(Entries for pointing to words and elements)
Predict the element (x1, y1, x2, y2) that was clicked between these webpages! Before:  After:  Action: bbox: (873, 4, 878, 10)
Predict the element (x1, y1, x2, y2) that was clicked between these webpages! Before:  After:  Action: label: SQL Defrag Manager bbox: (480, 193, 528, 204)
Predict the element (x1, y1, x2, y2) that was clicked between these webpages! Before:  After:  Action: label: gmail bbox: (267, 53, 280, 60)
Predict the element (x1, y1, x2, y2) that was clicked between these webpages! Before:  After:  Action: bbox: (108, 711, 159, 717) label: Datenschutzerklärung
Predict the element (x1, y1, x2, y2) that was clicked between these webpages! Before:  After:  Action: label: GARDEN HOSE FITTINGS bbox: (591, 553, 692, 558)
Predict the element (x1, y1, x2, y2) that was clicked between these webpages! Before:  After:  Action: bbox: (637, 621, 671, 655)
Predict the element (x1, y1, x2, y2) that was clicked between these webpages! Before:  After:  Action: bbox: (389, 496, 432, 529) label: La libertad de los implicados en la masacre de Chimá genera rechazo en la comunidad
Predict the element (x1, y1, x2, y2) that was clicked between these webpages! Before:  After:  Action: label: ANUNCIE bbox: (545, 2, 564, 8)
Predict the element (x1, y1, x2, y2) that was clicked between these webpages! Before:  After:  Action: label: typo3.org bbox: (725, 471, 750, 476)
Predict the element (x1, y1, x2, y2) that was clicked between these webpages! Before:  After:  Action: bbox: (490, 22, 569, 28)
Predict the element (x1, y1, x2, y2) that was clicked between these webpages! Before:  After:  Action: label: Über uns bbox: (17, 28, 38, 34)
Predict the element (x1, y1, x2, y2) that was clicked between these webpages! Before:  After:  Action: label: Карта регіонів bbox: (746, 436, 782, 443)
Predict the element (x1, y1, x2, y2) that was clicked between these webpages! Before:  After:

- **Challenge**:
Copy out every item above word for word.

- **Exercise response**:
Predict the element (x1, y1, x2, y2) that was clicked between these webpages! Before:  After:  Action: bbox: (873, 4, 878, 10)
Predict the element (x1, y1, x2, y2) that was clicked between these webpages! Before:  After:  Action: label: SQL Defrag Manager bbox: (480, 193, 528, 204)
Predict the element (x1, y1, x2, y2) that was clicked between these webpages! Before:  After:  Action: label: gmail bbox: (267, 53, 280, 60)
Predict the element (x1, y1, x2, y2) that was clicked between these webpages! Before:  After:  Action: bbox: (108, 711, 159, 717) label: Datenschutzerklärung
Predict the element (x1, y1, x2, y2) that was clicked between these webpages! Before:  After:  Action: label: GARDEN HOSE FITTINGS bbox: (591, 553, 692, 558)
Predict the element (x1, y1, x2, y2) that was clicked between these webpages! Before:  After:  Action: bbox: (637, 621, 671, 655)
Predict the element (x1, y1, x2, y2) that was clicked between these webpages! Before:  After:  Action: bbox: (389, 496, 432, 529) label: La libertad de los implicados en la masacre de Chimá genera rechazo en la comunidad
Predict the element (x1, y1, x2, y2) that was clicked between these webpages! Before:  After:  Action: label: ANUNCIE bbox: (545, 2, 564, 8)
Predict the element (x1, y1, x2, y2) that was clicked between these webpages! Before:  After:  Action: label: typo3.org bbox: (725, 471, 750, 476)
Predict the element (x1, y1, x2, y2) that was clicked between these webpages! Before:  After:  Action: bbox: (490, 22, 569, 28)
Predict the element (x1, y1, x2, y2) that was clicked between these webpages! Before:  After:  Action: label: Über uns bbox: (17, 28, 38, 34)
Predict the element (x1, y1, x2, y2) that was clicked between these webpages! Before:  After:  Action: label: Карта регіонів bbox: (746, 436, 782, 443)
Predict the element (x1, y1, x2, y2) that was clicked between these webpages! Before:  After:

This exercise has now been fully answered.